In 2014, the courtyard of MoMA PS1, the Museum of Modern Art’s campus in Queens, NY, was host to a brick structure that looked like several vertical cylinders merging together and re-dividing at the top. It was unit masonry construction, and the bricks were made of mushrooms. Mycelia. Fungus.
The project Hy-Fi was created by David Benjamin and his firm The Living, and was the winner of the 15th annual Young Architects Program. It was installed from June through September, 2014.
The bricks are, technically, a composite material. They are not a fiber-reinforced polymer composite (so they’re a little outside our usual orbit) but they are worth thinking about.
The bricks are grown. A a female mold (“mold” here meaning a casting form, not a fungus) made of a special reflective plastic invented by 3M is partially-filled with chopped-up corn stalks, hemp, and mycelium. In about 5 days, the mycelium completely fills the mold, binding together the corn stalks and hemp (the bio-based reinforcement) into a brick shape. The molds were later re-used as the top-most brick layers of the tower, capping off the structure with a shimmering cornice. This brick-making process was created by a company called Ecovative, a partner on the project.
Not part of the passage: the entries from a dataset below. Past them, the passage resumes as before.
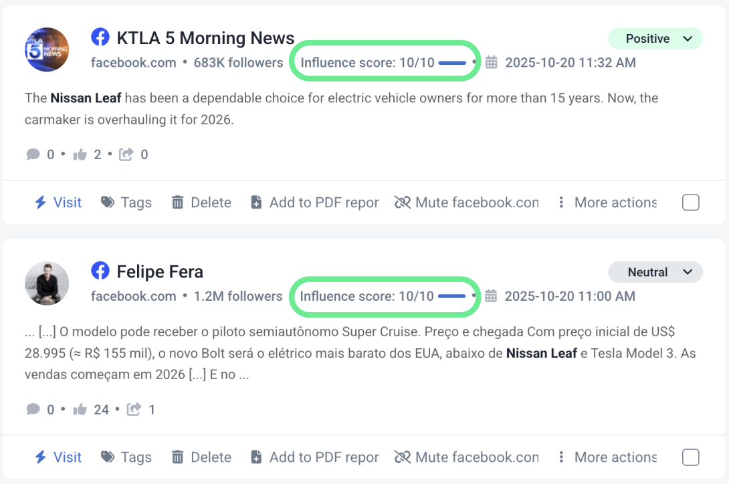Click the comment icon on Felipe Fera post

pos(33,409)
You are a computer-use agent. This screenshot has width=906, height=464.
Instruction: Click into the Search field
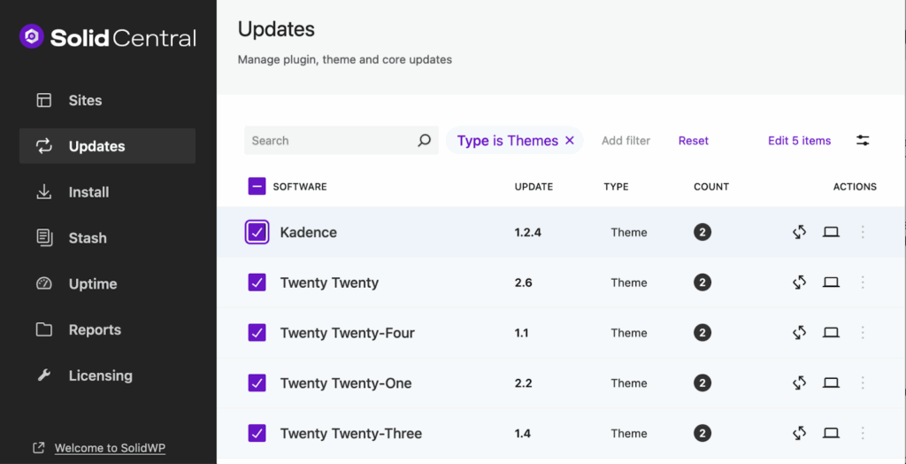tap(329, 141)
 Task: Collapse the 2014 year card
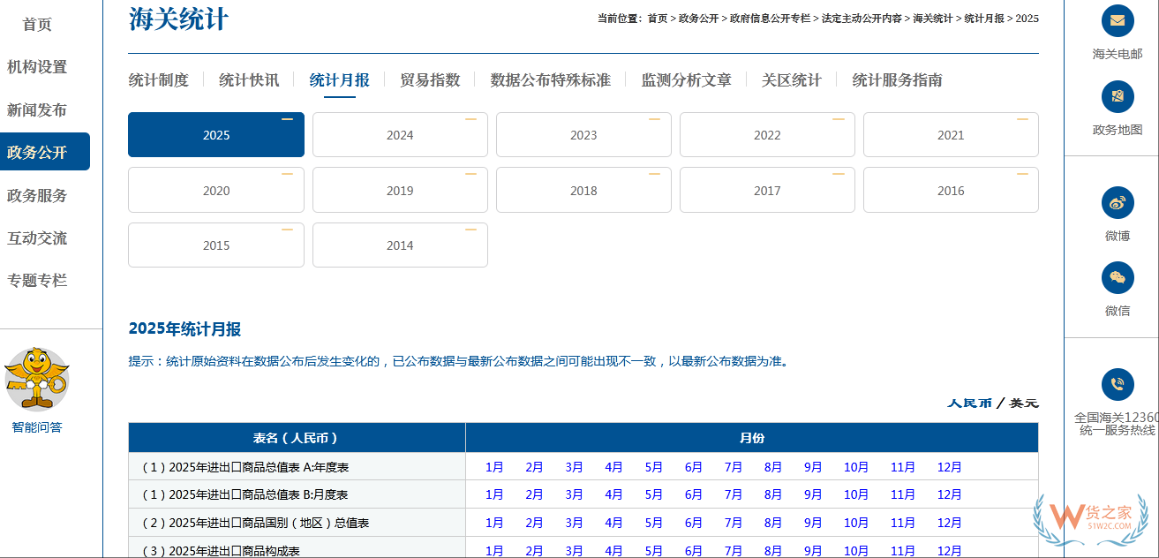[x=470, y=228]
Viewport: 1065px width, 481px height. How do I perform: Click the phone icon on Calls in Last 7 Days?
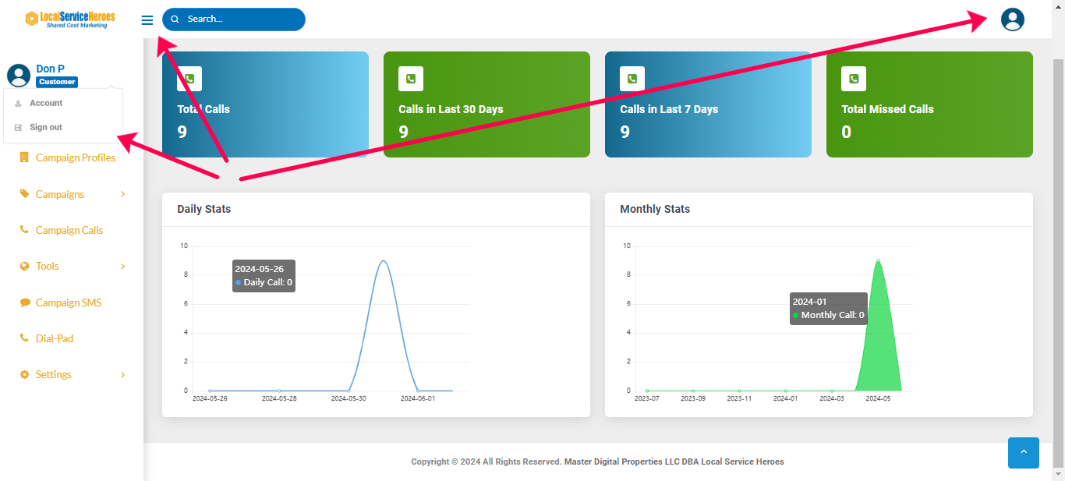point(632,79)
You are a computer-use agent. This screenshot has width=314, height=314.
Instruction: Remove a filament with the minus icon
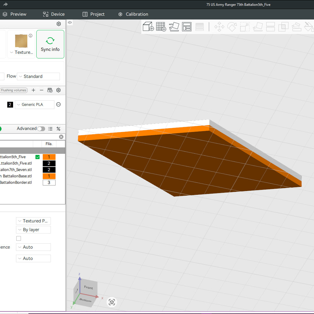click(x=42, y=90)
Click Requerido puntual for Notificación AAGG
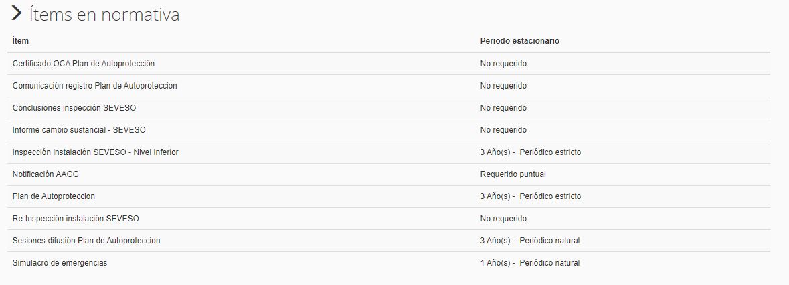Viewport: 789px width, 285px height. coord(513,174)
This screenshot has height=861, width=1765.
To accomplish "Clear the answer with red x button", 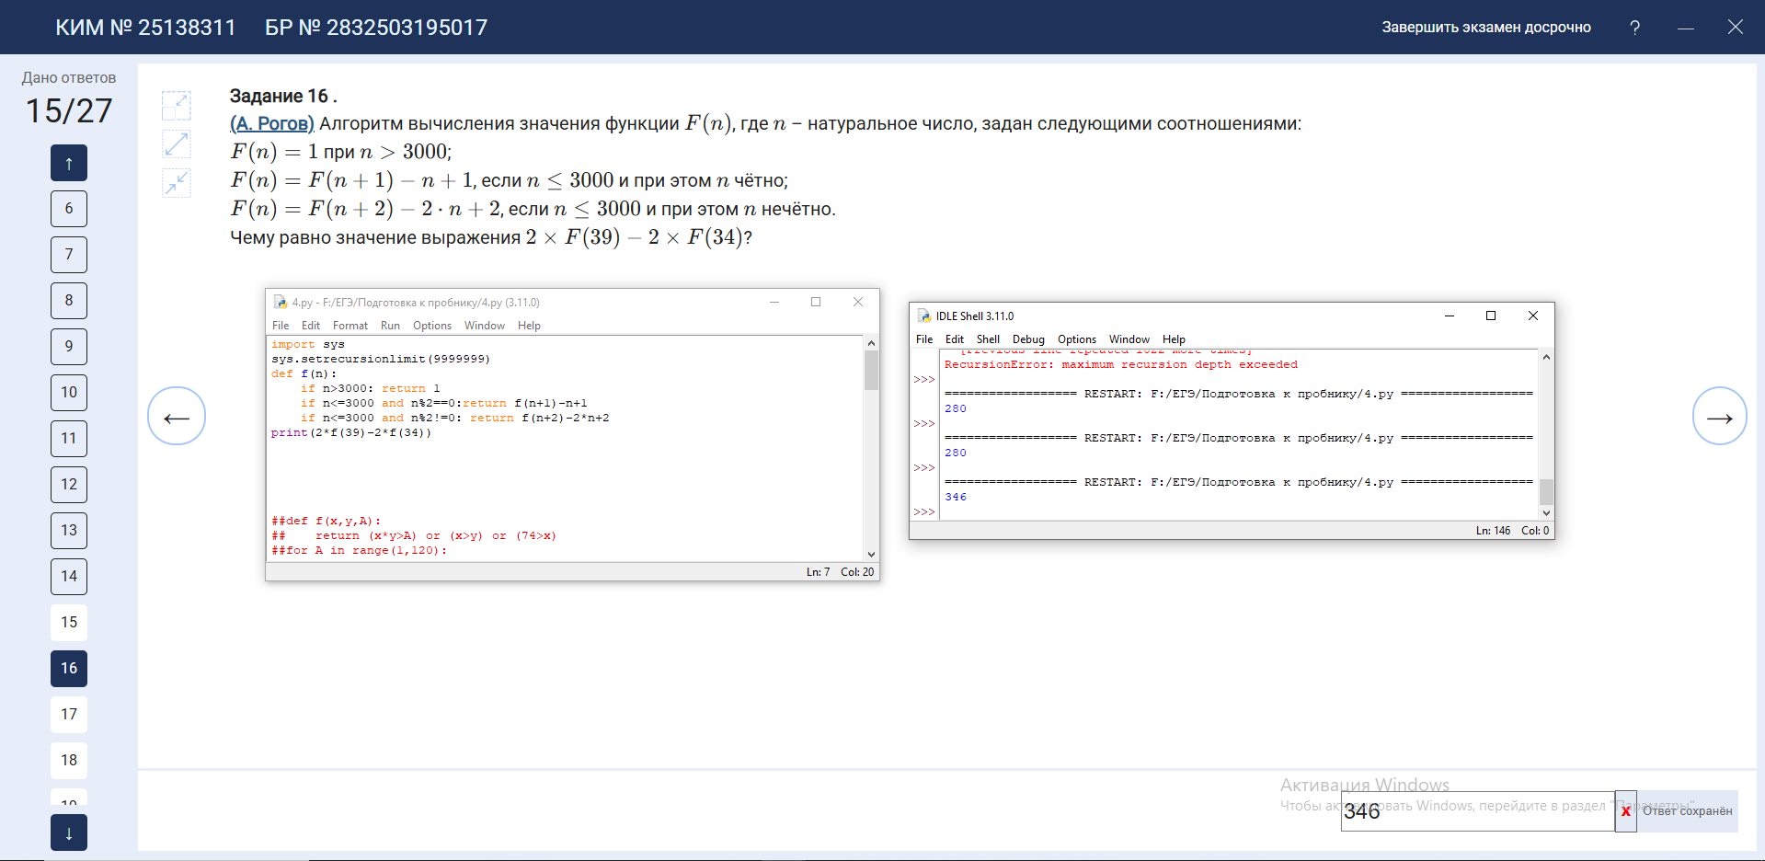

No energy is added during growing process. There are virtually no carbon emissions, either. The structure was expected to last about three months – perfect for the modern architectural competition temporary pavilion – before it begins to decompose. At the end of that time, it’s completely compostable.
The designer, David Benjamin, says that it would not be difficult to tweak the formula to make more permanent bricks.
The tower made with these bricks is designed to provide shade and a cool place to sit during the summer. The chimney-shape of the cylinders is not a coincidence: the tower is engineered to draw air up through the top to cool those sitting within its walls.
The other significant design intent of the structure was to provoke thought. It succeeds at that, even two years after is has returned to compost. The concept of bio-composites is a slowly gathering force. We have reported previously on building-cladding and an electric scooter made with natural fiber reinforcement and bio-resins sourced from soy. The mycelium-based process of fast-growing composites adds a new dimension to the concept. It has some obvious uses for emergency shelter (it might not have to be bricks, either) and other types of temporary construction. But it also has implications about the long-term, about growing building materials in their final form rather than the grow-cut-shape cycle that defines wood construction.